Rain falls on Jinbōchō’s streets as I settle into my hotel for the final stage of this Japan sojourn. For two weeks, I’ve travelled the country—first slowly through Kyūshū, the south-westernmost of its islands, then east along the route of the Tōkaidō Shinkansen. The line compresses time and space between several major cities, and however many times I take it, I’m left slightly in awe. These include Fukuoka, Hiroshima, and Okayama, where I paused briefly before returning to Tokyo.
Kyūshū revealed a landscape at once calming and humbling. Moving through its countryside, I caught myself wondering, as I often do, whether it might be time to leave city life behind for somewhere quieter and greener. Yet before long, I’d find myself missing the concentrated energy of urban life—the density of movement and exchange, the way ideas and ambition converge to create a feeling of perpetual motion and open possibility.
Similar thoughts surface when I arrive in smaller cities. Fukuoka can start to persuade you that Tokyo might be dispensable. Like many Japanese cities, it contains the same familiar systems of comfort and convenience, only arranged on a more manageable scale. There, I imagine a life with wider latitude—living costs eased, distances shortened, decisions simplified—yet still animated by the city’s magnetism and prosperity.

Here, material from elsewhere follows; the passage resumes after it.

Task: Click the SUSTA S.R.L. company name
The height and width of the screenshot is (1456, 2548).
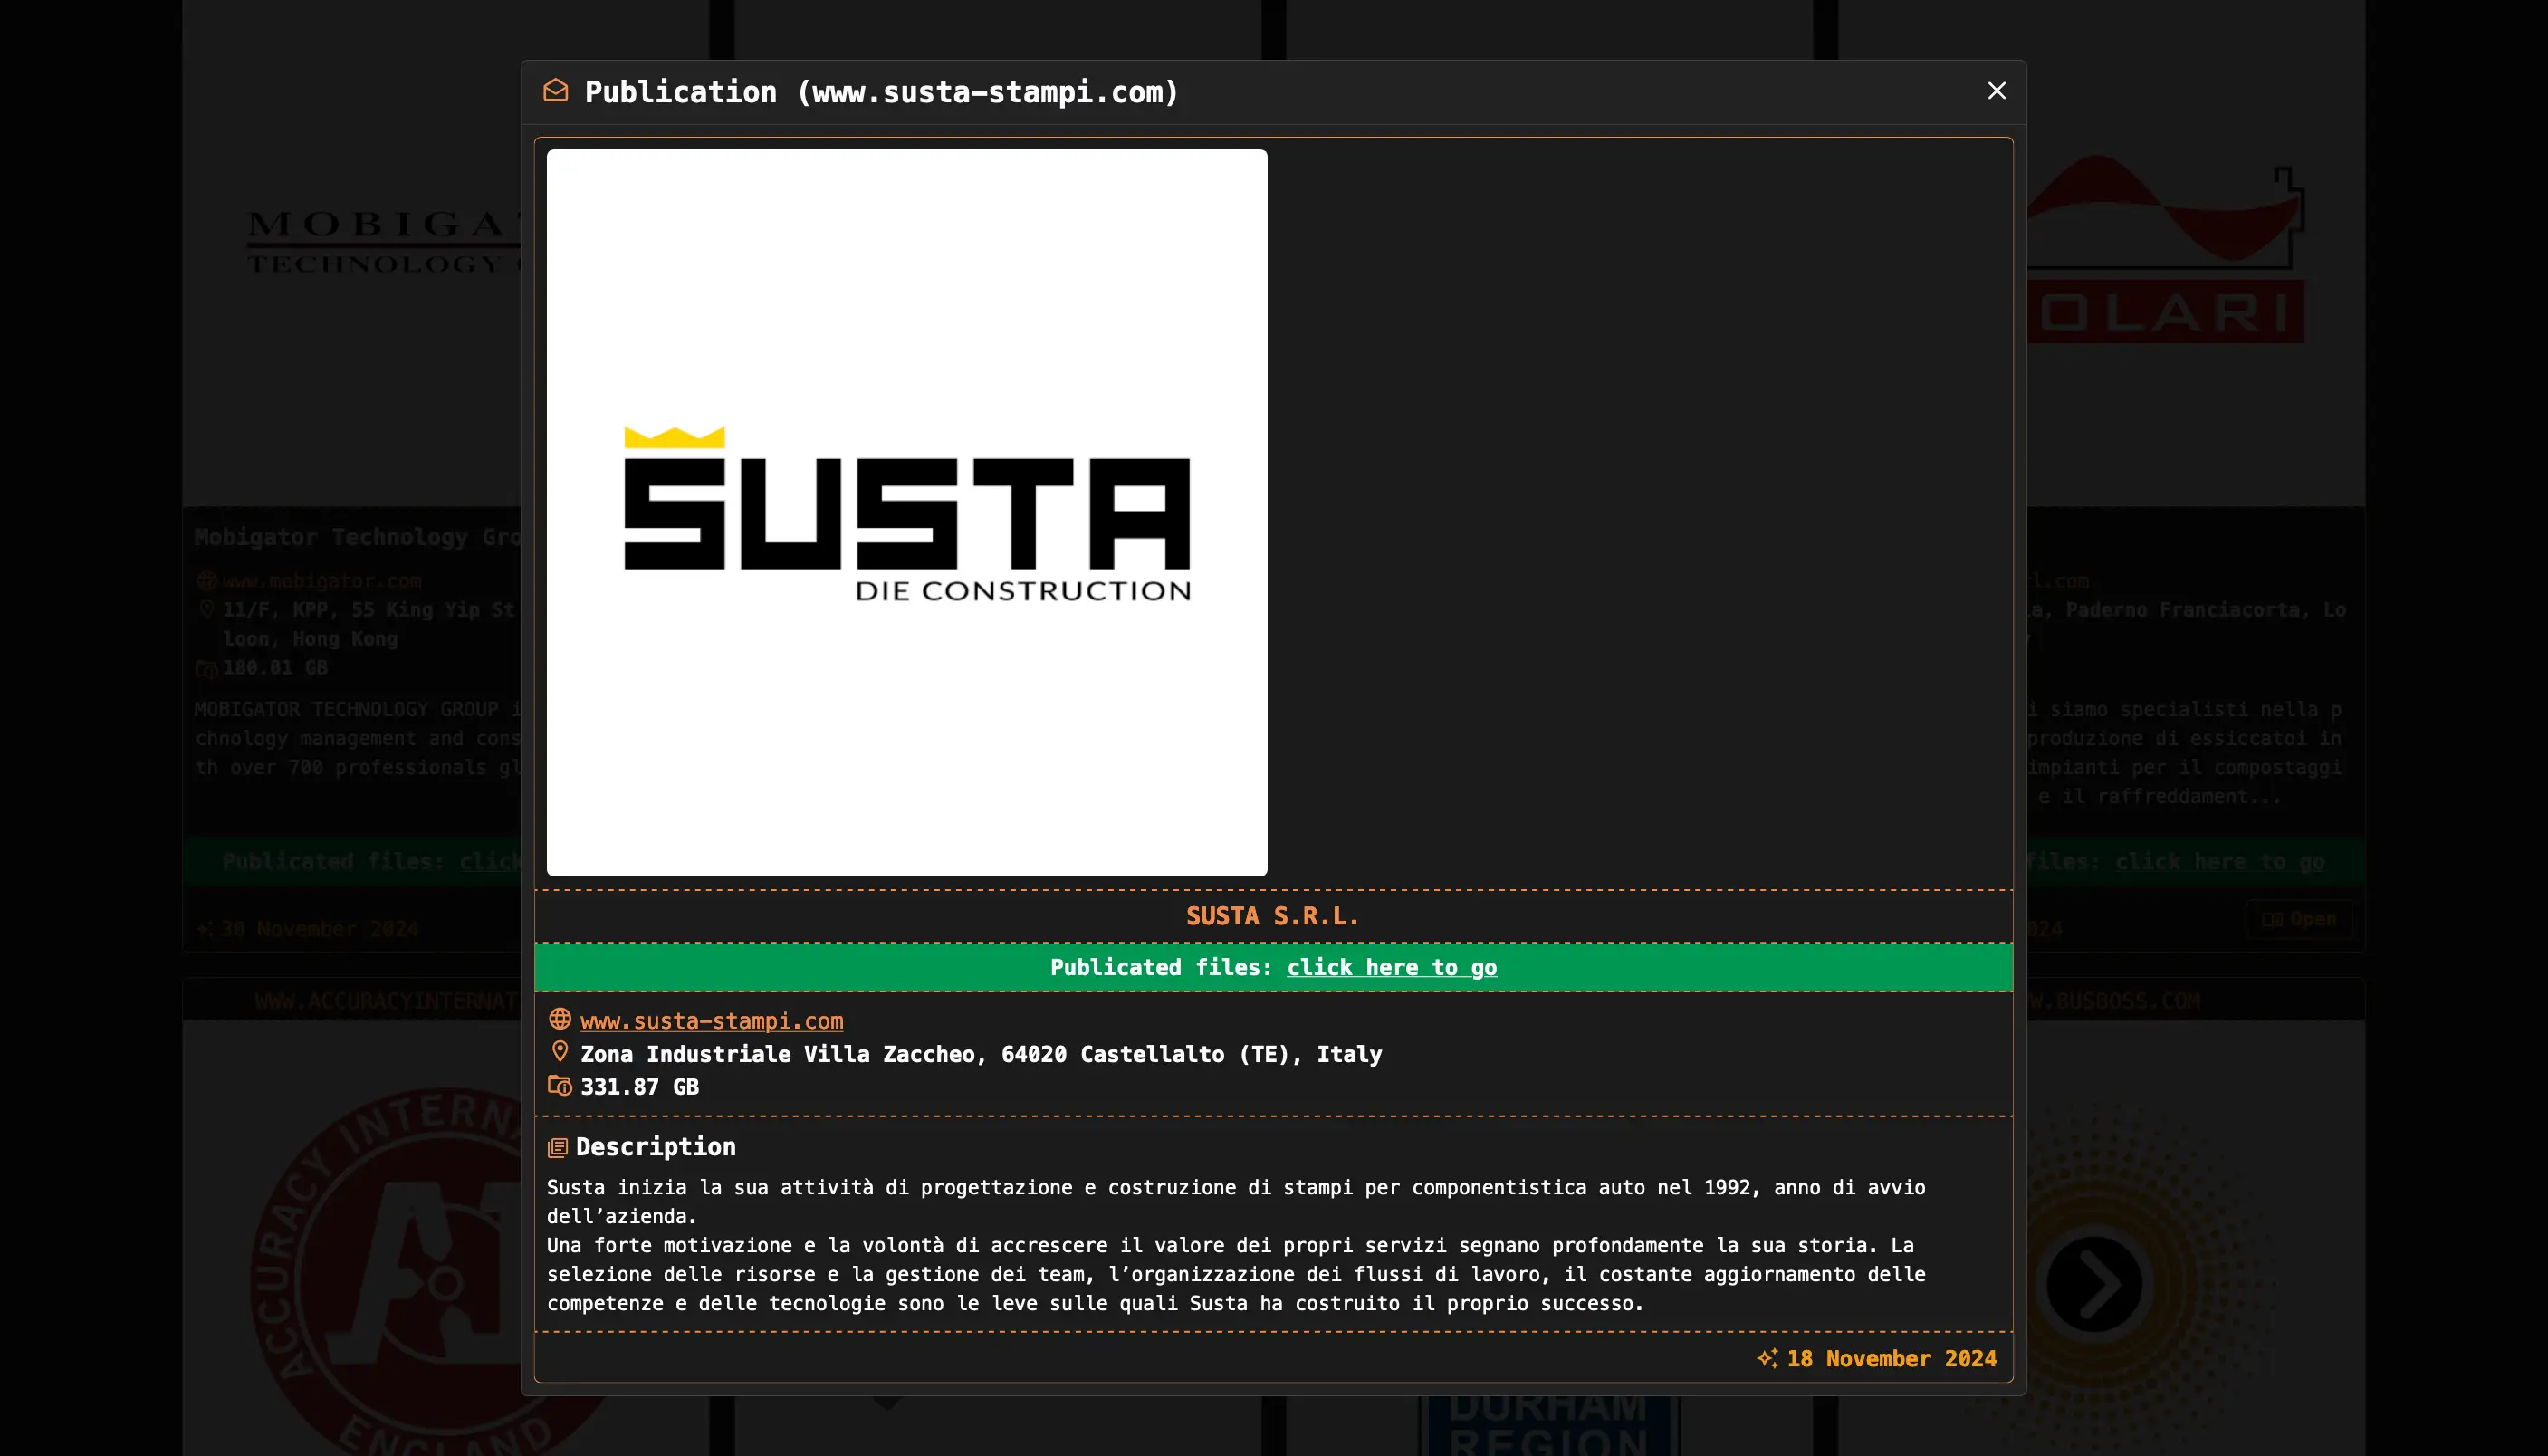Action: point(1272,916)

Fukuoka, Hiroshima, and Okayama are largely monocentric—cities where economic, civic, and cultural life converges around the main station or historic core. Peripheral districts exist, yet they orbit as satellites rather than stand-alone hubs. Tokyo, by contrast, is polycentric: a metropolis composed of multiple centres rather than a single dominant heart. Each forms its own concentration of offices, commerce, and culture. Shinjuku, Shibuya, and Marunouchi, for instance, are designated fukutoshin (副都心)—officially recognised subcentres within the wider metropolitan area.